Converts a dataframe with information on students to a list of parameters. This
list forms one half of the inputs to prepare_model(). The remaining model
parameters can come from extract_params_yaml() or be supplied directly to
prepare_model() for non-YAML workflows.
Usage
extract_student_info(
dframe,
assignment = c("diversity", "preference"),
self_formed_groups,
demographic_cols,
skills,
pref_mat,
d_mat
)Arguments
- dframe
A dataframe with one row for each student. The columns could possibly contain demographic variables, an overall skill measure, and a column indicating self-formed groups. It is best to have an id column to identify each student.
- assignment
Character string indicating the type of model that this dataset is for. The argument is either 'preference' or 'diversity'. Partial matching is fine.
- self_formed_groups
An integer column that identifies the self-formed groups, submitted by students.
- demographic_cols
A set of integers indicating the columns corresponding to demographic information, e.g. major, year of study, gender, etc. This argument is only used by the diversity-based assignment.
- skills
A numeric measure of overall skill level (higher means more skilled). This argument is only used by the diversity-based assignment. This argument can be set to NULL. If this is done, then the model used only maximises the diversity.
- pref_mat
The preference matrix with dimensions equal to the num of groups x B*T, where T is the number of topics and B is the number of sub-groups per topic. This argument is only used in the preference-based assignment. See the Details section for more information.
- d_mat
The dissimilarity matrix with number of rows equal to the number of students. This matrix should be symmetric, with diagonals equal to 0. This argument is only used in the diversity-based assignment. If it is not provided, the "Gower" distance from the cluster package is used. If this is provided, then demographic_cols is ignored.
Value
For the diversity-based assignment model, this function returns a list containing:
N: number of students
G: number of self-formed groups
m: a (student x groups) matrix, indicating group membership for each student.

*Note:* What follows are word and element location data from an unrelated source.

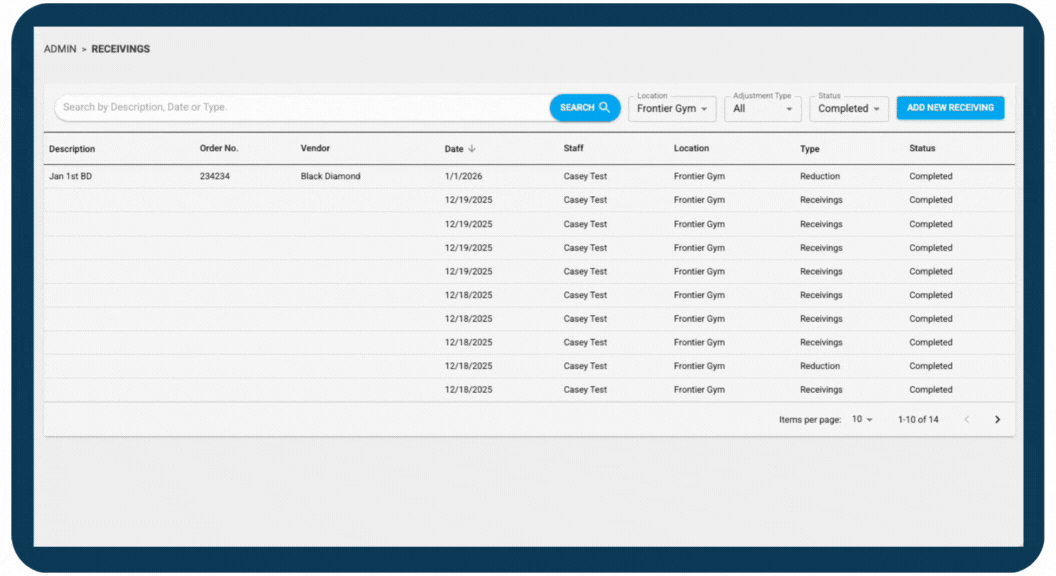Focus the search by description input field
This screenshot has height=576, width=1056.
300,108
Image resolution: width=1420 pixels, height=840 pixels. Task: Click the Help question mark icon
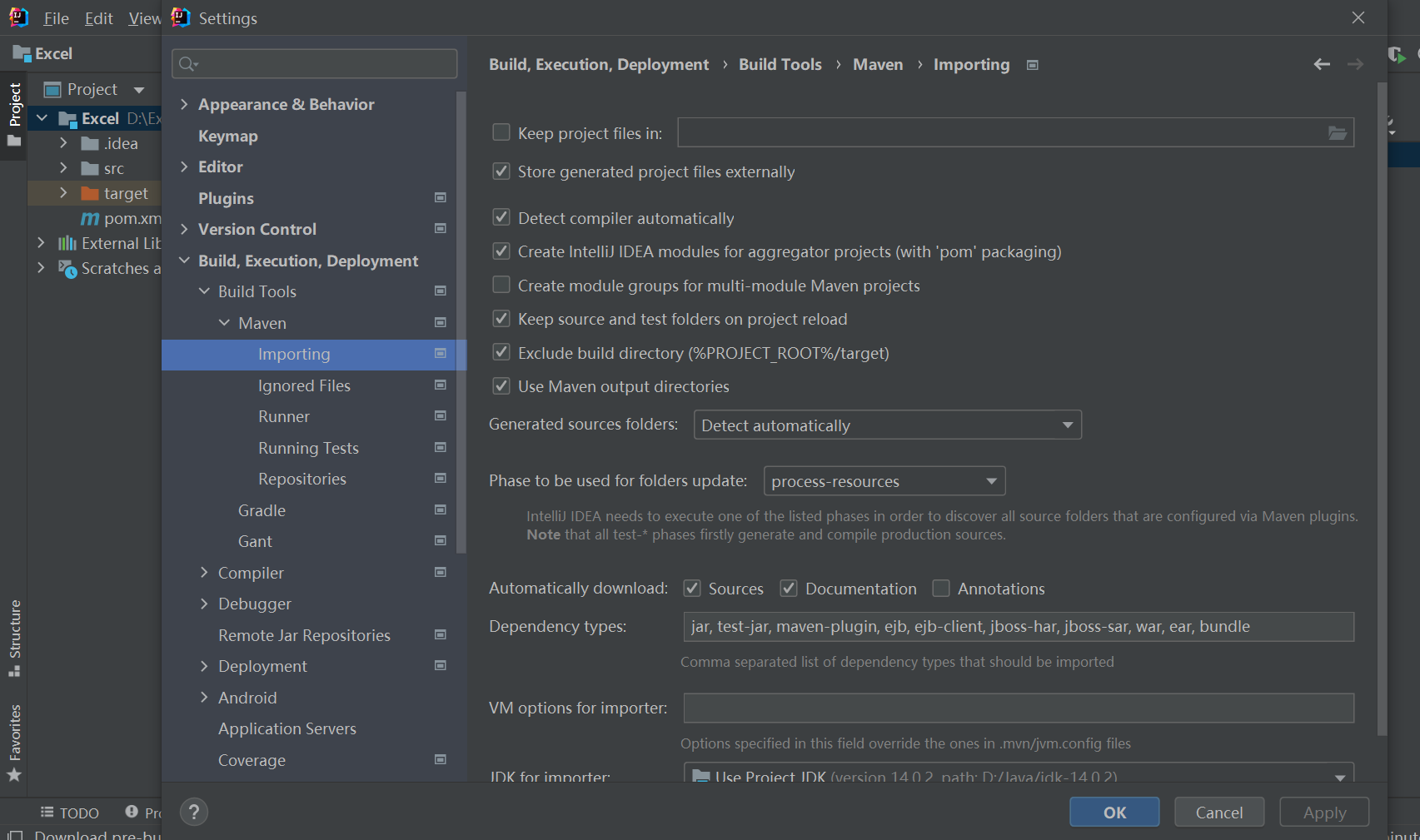click(194, 812)
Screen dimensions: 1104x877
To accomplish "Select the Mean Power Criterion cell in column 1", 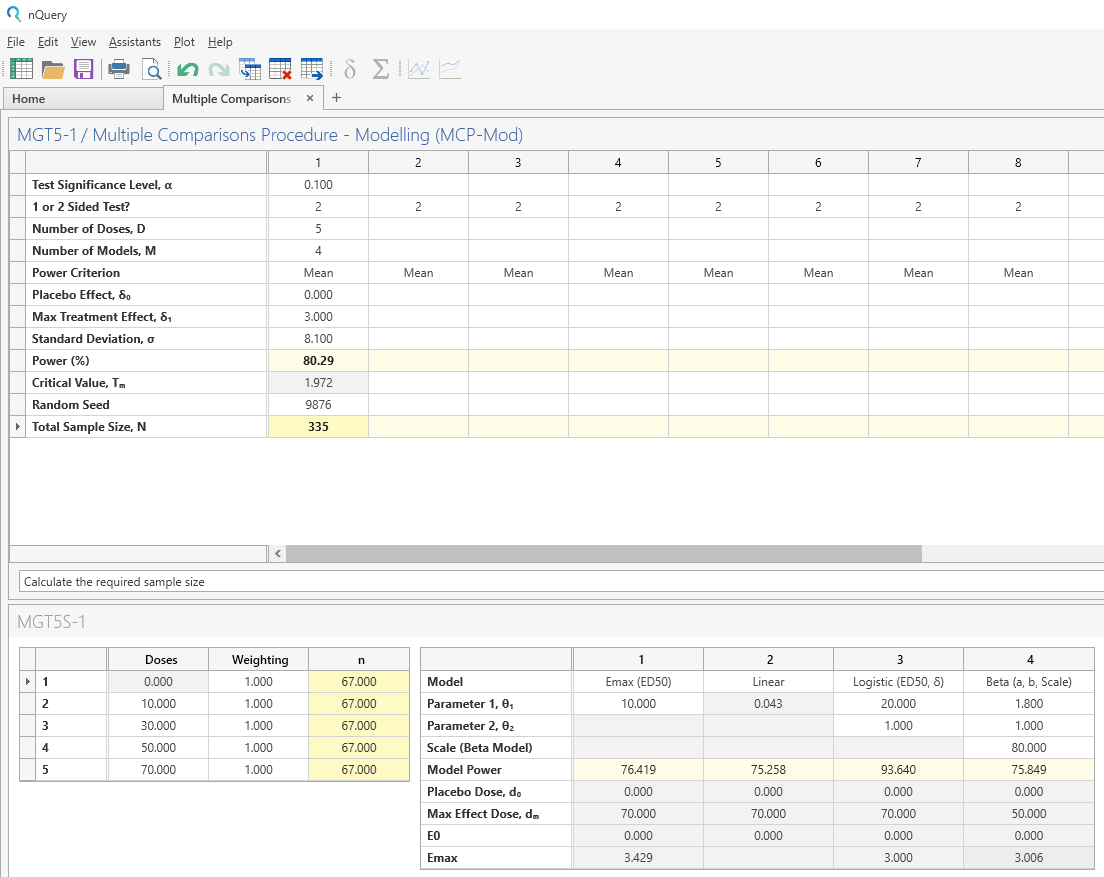I will tap(318, 272).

d: dissimilarity matrix, NxN
s: skills vector for each individual student (possibly NULL)
For the preference-based assignment model, this function returns a list containing:
N: number of students
G: number of self-formed groups
m: a (student x groups) matrix, indicating group membership for each student.
n: a vector of length G, with the number of students in each self-formed group.
p: The preference matrix from the input argument.
Details
For the diversity-based assignment, the demographic variables are converted
into an NxN dissimilarity matrix. By default, the dissimilarity metric used
is the Gower distance cluster::daisy().
For the preference-based assignment, the preference matrix indicates the preference that each group has for the project topics. For this model, each topic has possibly B sub-groups. The number of columns of this matrix must be B*T. Suppose there are T=3 topics and B=2 sub-groups per topic. Then the order of the sub-topics should be:
T1S1, T2S1, T3S1, T1S2, T2S2, and T3S2.
Note that higher values in the preference matrix reflect a greater preference for a particular topic-subtopic combination, since the objective function is set to be maximised.